Your task |
Below is a listing with pictures in it; transcribe exactly the lines from the one that has "Where should I" through the one that has "info icon beside", and omit those pictures.

Extracted entries |
^^^^^^^^

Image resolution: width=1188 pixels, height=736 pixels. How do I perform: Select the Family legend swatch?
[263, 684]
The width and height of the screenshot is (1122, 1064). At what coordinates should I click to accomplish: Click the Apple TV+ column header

^^^^^^^^

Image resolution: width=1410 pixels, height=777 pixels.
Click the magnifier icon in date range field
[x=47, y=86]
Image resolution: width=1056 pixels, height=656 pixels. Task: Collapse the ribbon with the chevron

^^^^^^^^

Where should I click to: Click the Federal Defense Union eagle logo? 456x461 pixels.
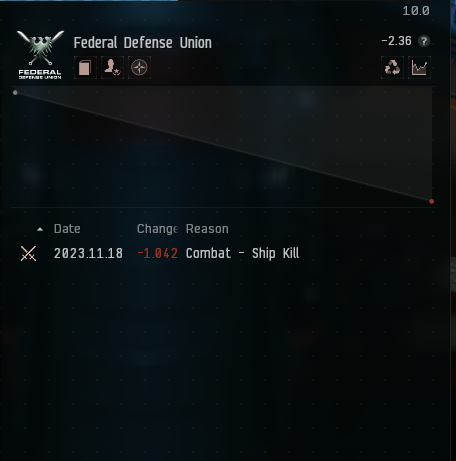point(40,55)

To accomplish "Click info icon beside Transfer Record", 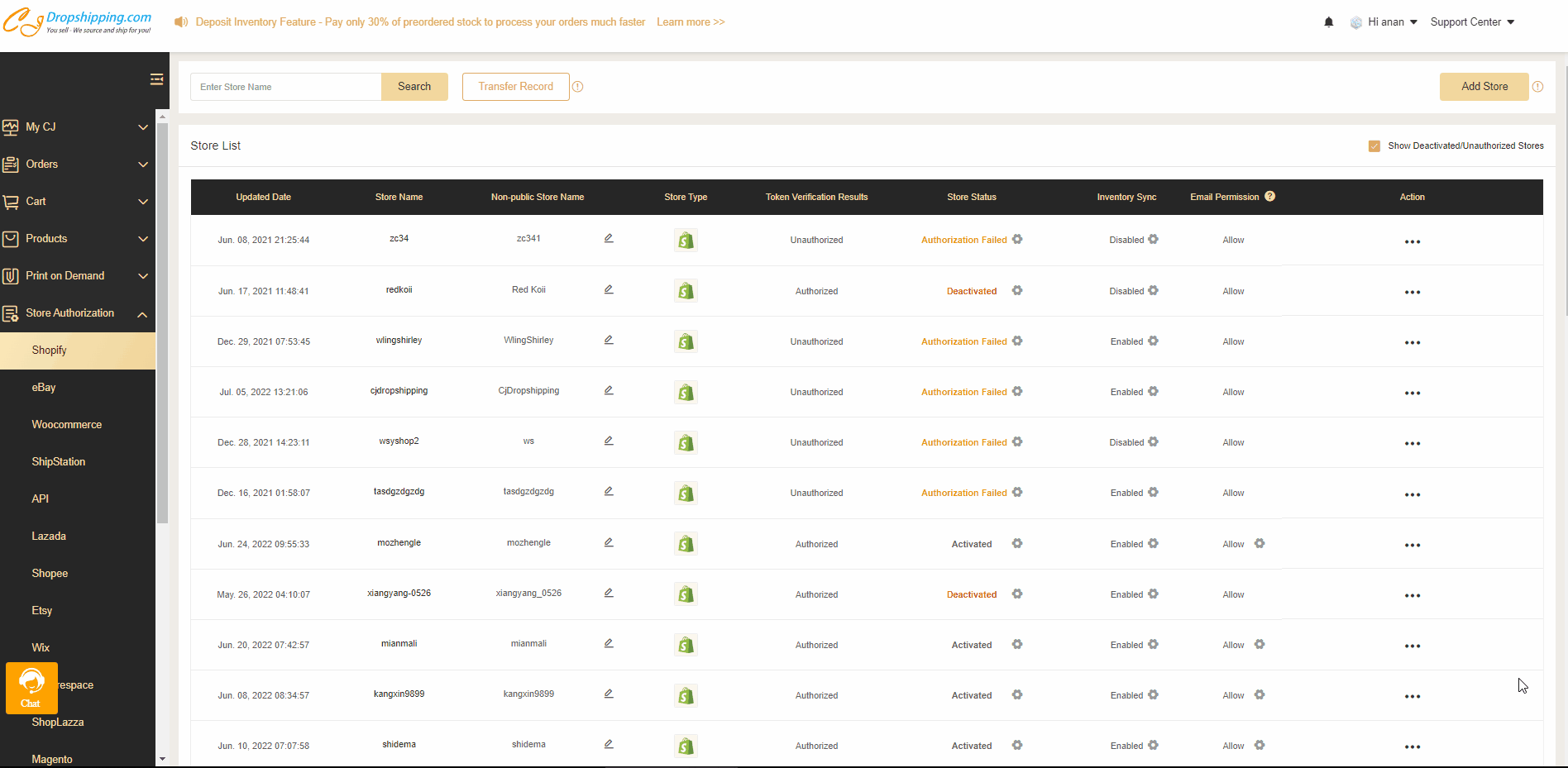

^^^^^^^^

Result of this exercise |
Where should I click to: Click the Federal Defense Union eagle logo? 456x461 pixels.
point(40,55)

To accomplish "Click info icon beside Transfer Record", 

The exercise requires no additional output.